Introduction
This document describes the Throttling of AAA (RADIUS) records feature which supports throttling of access (authentication and authorization) and accounting records that are sent to the RADIUS server.
This feature allows a user to configure the appropriate throttling rate to avoid network congestion and instability when there is insufficient bandwidth to accommodate a suddenburst of records generated from the Cisco router to the RADIUS server.
Prerequisites
Requirements
There are no specific requirements for this document.
Components Used
The information in this document is based on ASR5k platfrom.

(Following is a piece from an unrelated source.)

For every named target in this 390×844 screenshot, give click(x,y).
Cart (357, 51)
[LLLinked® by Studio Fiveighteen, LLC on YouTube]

The information in this document was created from the devices in a specific lab environment. All of the devices used in this document started with a cleared (default) configuration. If your network is live, make sure that you understand the potential impact of any command.
Background Information
When aaamgr sends the radius messages to RADIUS server at a high rate (e.g. when a large number of sessions goes down at the same time, accounting stop messages for all the sessions are generated at the same time) the RADIUS server may not be able to receive the messages at such high rates. To handle this condition we need an effective rate control mechanism at aaamgr, so that aaamgr sends messages at an optimal rate such that RADIUS server is capable of receiving all the messages and ensures that no message is dropped due to over load at the RADIUS server.
Mechanism of work
When aaamgr sends messages at the configured rate to the RADIUS server, it sends messages evenly throughout
each second rather than sending all the messages in a single burst. Depending on the configuration, each second is divided into several equal time slots (with a specific time period per slot). The minimum time-period of a slot
could be 50 milliseconds.
The rate has to be configured taking these into account
- The rate of incoming calls,
- Number of aaamgr instances
- The rate at which the RADIUS server can receive the messages and
- Interval of Interims (for accounting configuration)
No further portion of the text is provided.